Andrew Sedler
BME PhD Defense Presentation
Date: 2023-04-12
Time: 11:00 AM - 1:00 PM
Location / Meeting Link: Coda C1115 Druid Hills (https://gatech.zoom.us/j/99196508491?pwd=VVhMRS9zaTVqMitGTjZYbTh2OWh5UT09)
Committee Members:
Chethan Pandarinath, PhD (Advisor, Department of Biomedical Engineering); Eva Dyer, PhD (Department of Biomedical Engineering); Hannah Choi, PhD (School of Mathematics); Mark Davenport, PhD (School of Electrical and Computer Engineering); Carlos Brody, PhD (Princeton Neuroscience Institute, Princeton University)

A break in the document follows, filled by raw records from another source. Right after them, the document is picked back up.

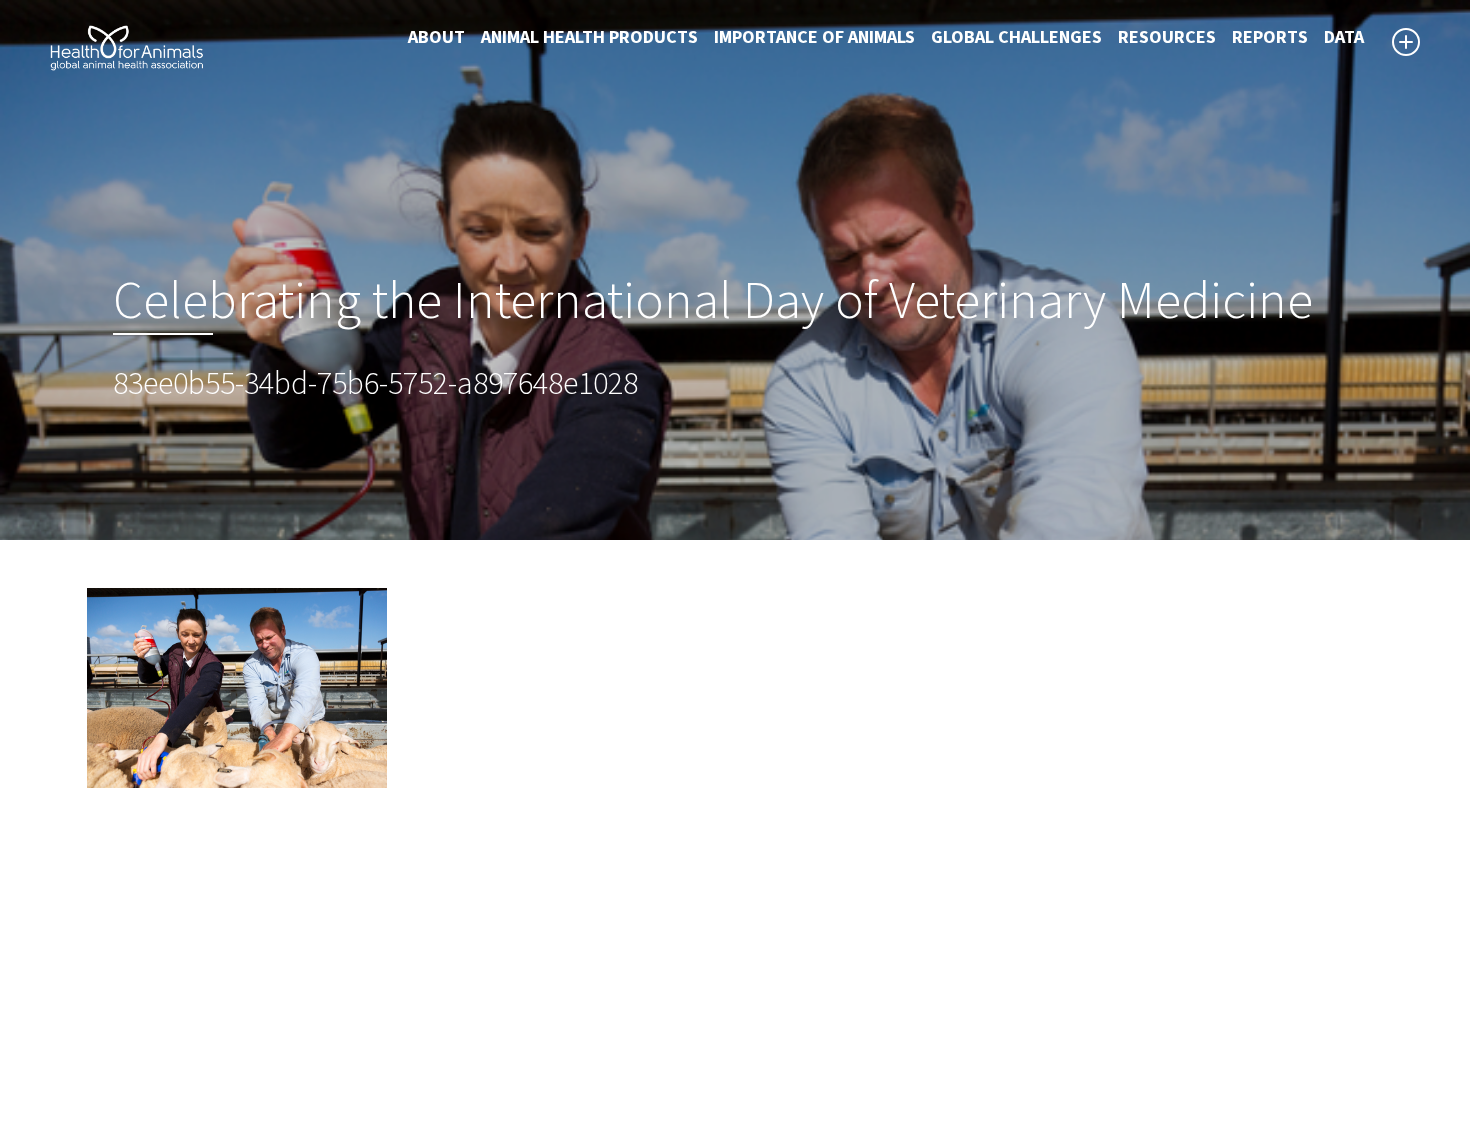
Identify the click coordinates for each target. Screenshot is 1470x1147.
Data (1344, 37)
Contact (780, 1028)
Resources (1167, 37)
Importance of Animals (814, 37)
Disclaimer (789, 980)
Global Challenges (1016, 37)
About (436, 37)
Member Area (800, 1076)
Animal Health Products (589, 37)
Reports (1270, 37)
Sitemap (781, 1004)
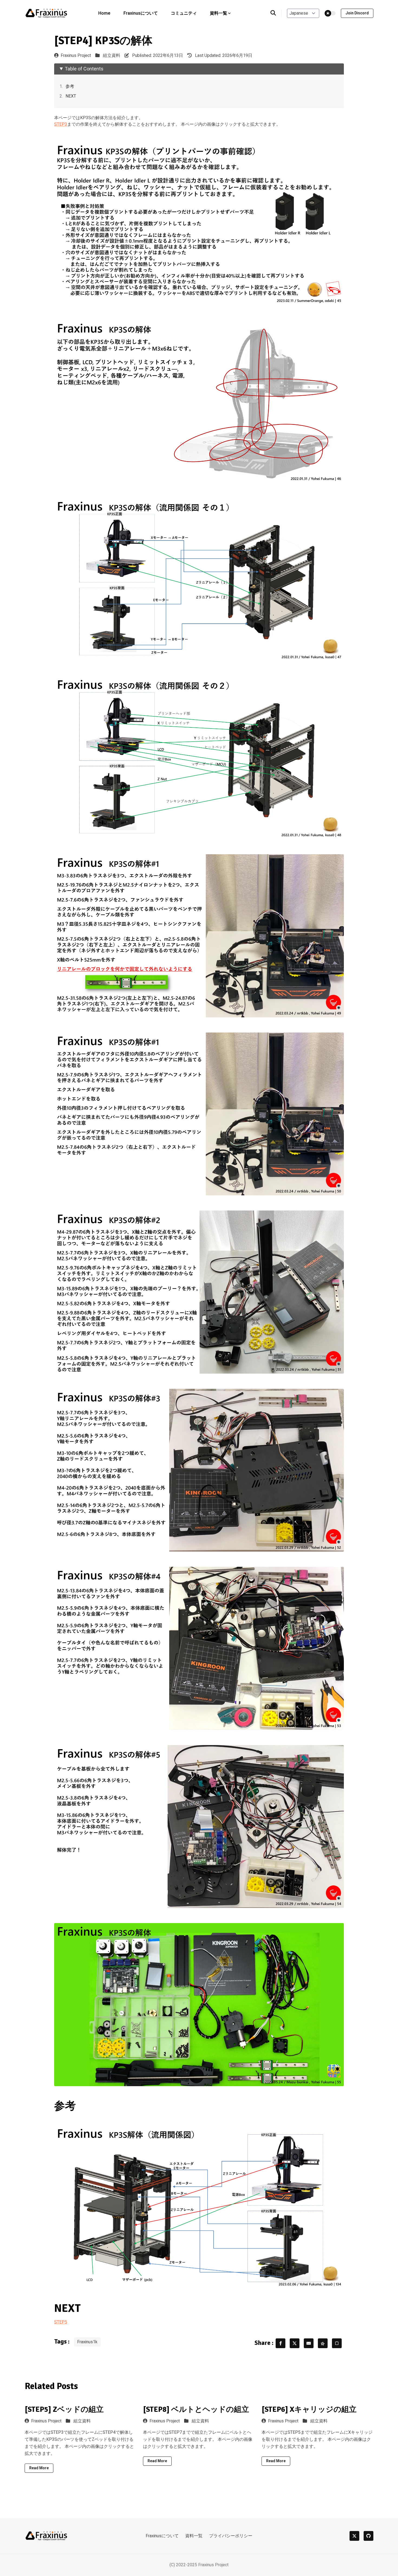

Title: General and interpretable models for inferring dynamical computation in biological neural networks
Abstract:
The sequential autoencoder (SAE) has proven to be a powerful deep architecture for learning the latent dynamics of large-scale electrophysiological recordings, with a variety of applications in neuroscience and neural engineering. In particular, latent factor analysis via dynamical systems (LFADS) is an RNN-based architecture that explicitly models latent dynamics and inputs to infer firing rates with state-of-the-art accuracy. In practice, effectively fitting such models requires time consuming and resource-intensive hyperparameter tuning with reference to supervisory information (e.g. behavioral data) for each new dataset. Additionally, the conditions under which the dynamics learned by the SAE faithfully reflect those of the underlying biological system are unclear and under-explored, limiting the interpretability of learned dynamics. The objectives of this dissertation are to simplify training of deep, dynamics-based neural population models on binned spiking activity and to improve the interpretability of the latent dynamics they learn. The first aim of this research was to develop a framework for robust training of SAEs on neural data. Accordingly, we present a novel regularization strategy and an efficient, unsupervised hyperparameter tuning approach which allowed us to reliably obtain high-performing models on a wide variety of datasets. The second aim was to evaluate and improve the interpretability of the latent dynamics learned by SAEs. To address this aim, we show that widely-used recurrent neural networks (RNNs) struggle to accurately recover dynamics from synthetic datasets, and that neural ordinary differential equations solve many of these issues. The last aim was to address several of the practical challenges of training and applying SAEs in neuroscience. We describe two open-source projects that address this aim: a simple, modular, and extensible implementation of LFADS and a deployment framework that makes it easier to leverage managed infrastructure for large-scale training.